Mi mujer ya está curada de estos y otros espantos. Recuerdo cuando vinimos a España hace ahora unos tres años y medio que durante nuestro primer domingo aquí tuvimos que levantarnos muy temprano para ir a coger un autobús. Al encontrarnos, a eso de las siete de la mañana, con grupitos de jóvenes con cara de venir bastante contentos, sonrió mi chica y me dijo: “Mira, como en Uganda los domingos, aquí también los jóvenes van a misa muy de mañana”. Meneé yo la cabeza con gesto de escepticismo mientras la contesté algo así como: “Que no, que aquí no es así. Estos chicos no van, sino que vienen y todavía no han dormido, y dudo yo de que alguno de ellos vaya hoy a misa, que aquí las cosas son muy distintas”.
Aunque hay muchas realidades distintas en África en cuanto a la práctica religiosa se refiere, no hay duda de que allí hay un sentimiento religioso que aflora con mucha más naturalidad que aquí, donde la secularización intenta relegar las convicciones religiosas al ámbito de lo privado, y a veces ni eso.
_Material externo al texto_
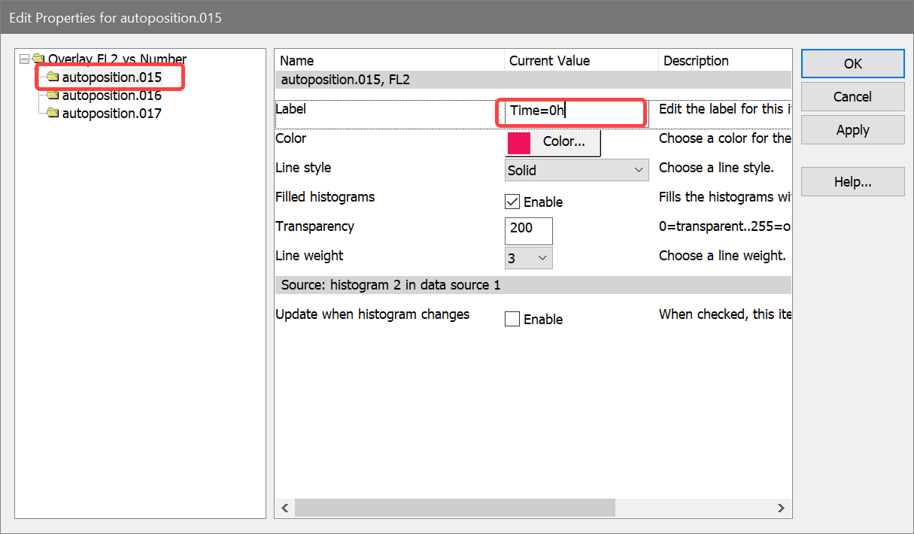Click the horizontal scrollbar right arrow
Screen dimensions: 914x534
pos(781,508)
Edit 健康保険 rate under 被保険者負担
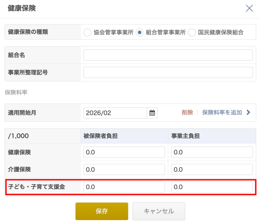 click(124, 152)
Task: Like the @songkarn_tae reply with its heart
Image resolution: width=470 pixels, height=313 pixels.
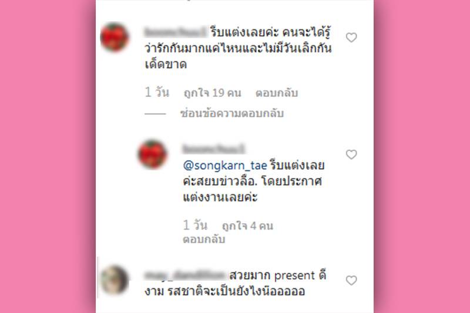Action: coord(351,154)
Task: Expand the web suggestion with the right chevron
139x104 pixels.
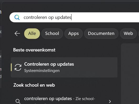Action: click(x=110, y=101)
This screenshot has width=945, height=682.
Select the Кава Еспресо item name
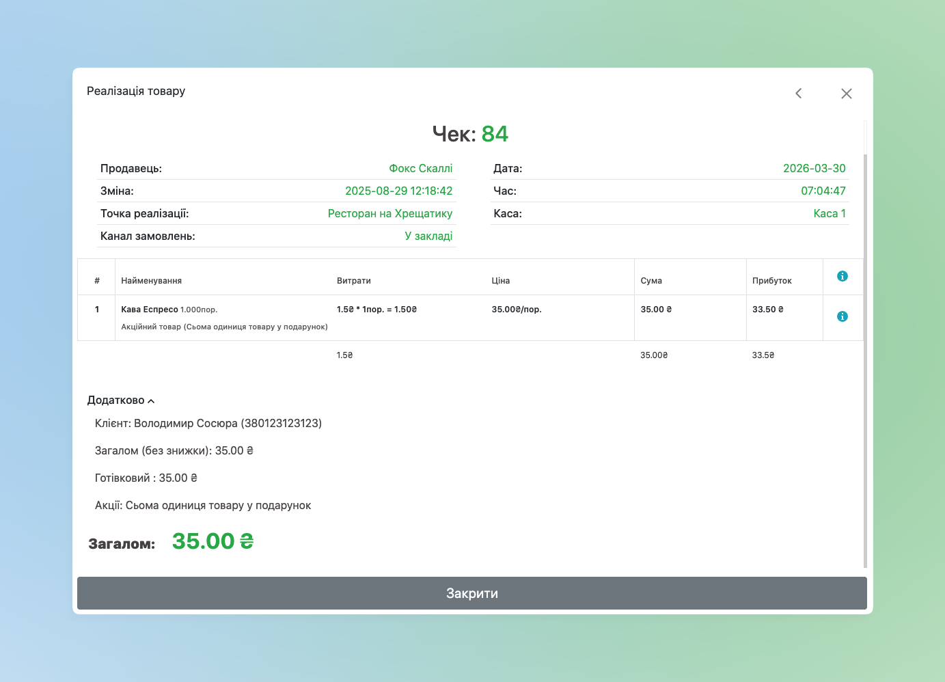pyautogui.click(x=150, y=310)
En los lugares de África que yo conozco no se empieza ningún acto público sin una oración, ni se come sin bendecir la mesa, ni comienza la jornada en una escuela sin rezar todos juntos, y cuando uno jura su cargo público lo hace con la Biblia en la mano sin que nadie monte un pollo por eso. Después el nuevo cargo gobernará siguiendo los preceptos del amor al prójimo o a espaldas del derecho más elemental, pero por lo menos sabrá que ha jurado algo que un día podrá volverse contra él. No conozco ateos en África, y si alguno hay se lo debe de tener muy callado. La fuerza espiritual del continente africano es una de las grandes riquezas que podemos y creo que debemos aprender de ellos, aún con todas las purificaciones que sus expresiones religiosas necesiten.
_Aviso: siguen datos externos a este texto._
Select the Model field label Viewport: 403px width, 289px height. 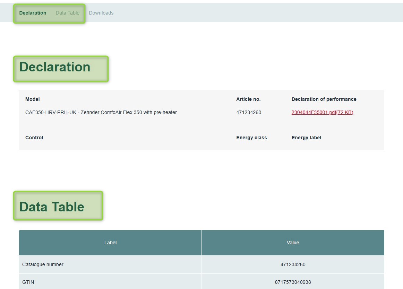click(33, 99)
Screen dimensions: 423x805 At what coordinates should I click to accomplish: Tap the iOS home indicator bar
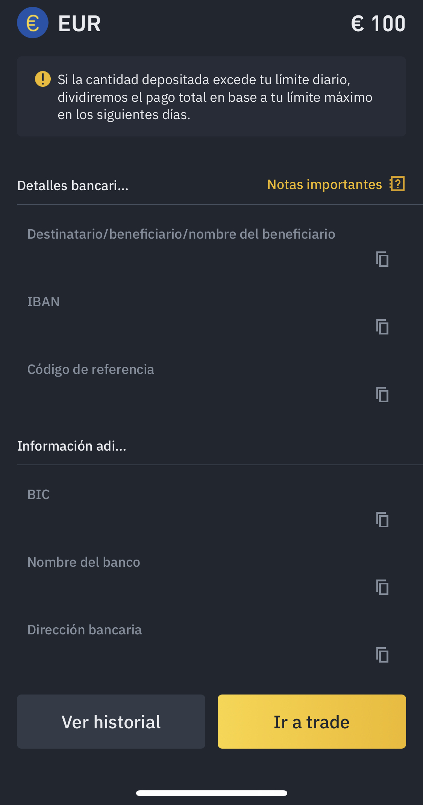click(x=212, y=793)
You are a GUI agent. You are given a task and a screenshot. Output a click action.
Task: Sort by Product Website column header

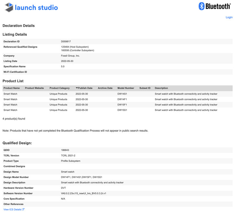(x=34, y=88)
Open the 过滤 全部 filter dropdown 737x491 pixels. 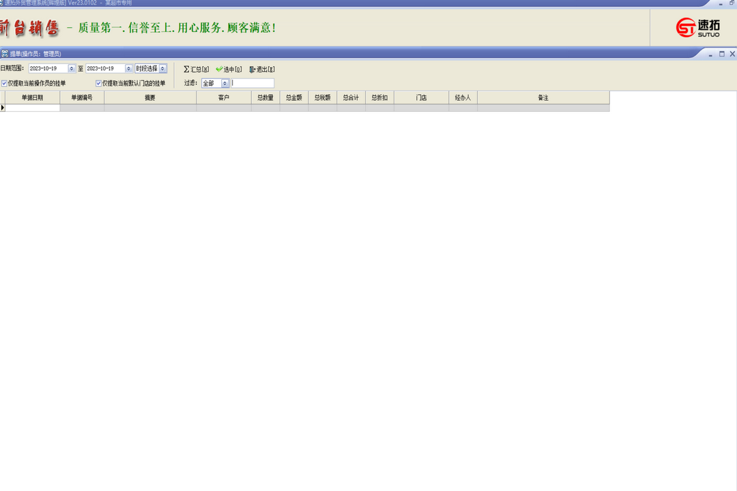pos(225,83)
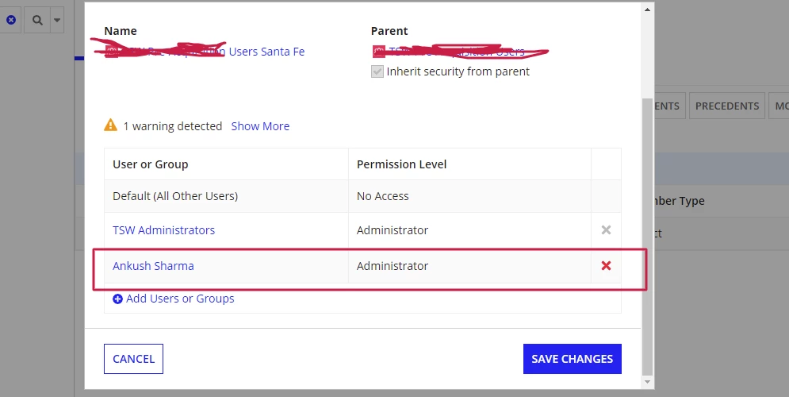Click the orange warning triangle icon

[x=111, y=125]
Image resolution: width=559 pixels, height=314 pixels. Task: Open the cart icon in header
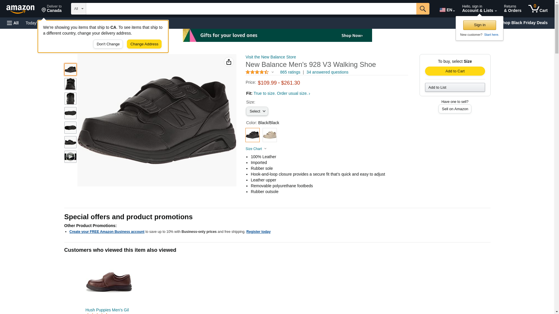[x=538, y=9]
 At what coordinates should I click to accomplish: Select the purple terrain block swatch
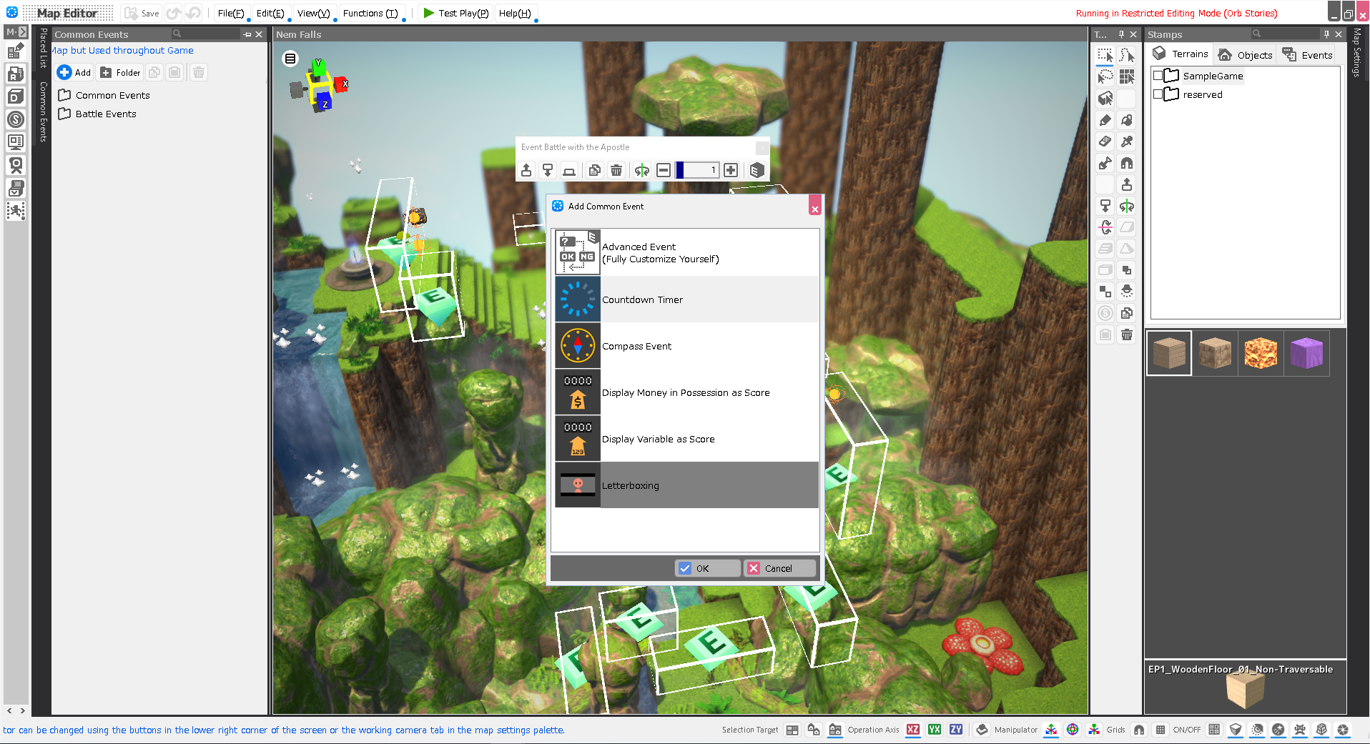1306,353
Por eso uno de los primeros choques culturales que muchos africanos se llevan al venir a un país europeo es el ver cómo Dios cada vez cuenta menos en nuestra vida diaria y cómo a los jóvenes se les educa sin apenas ninguna referencia religiosa, incluso por parte de familias que se declaran católicas. Mi niño, que está a punto de cumplir los tres años, cuando se levanta por las mañanas y ve a su tía Florence que está en una silla con la Biblia abierta haciendo su meditación me pregunta: “Papá, ¿qué hace la tía?” Cuando le respondo, tiemblo al pensar en el día en que me pregunte a mí que por qué yo no lo hago.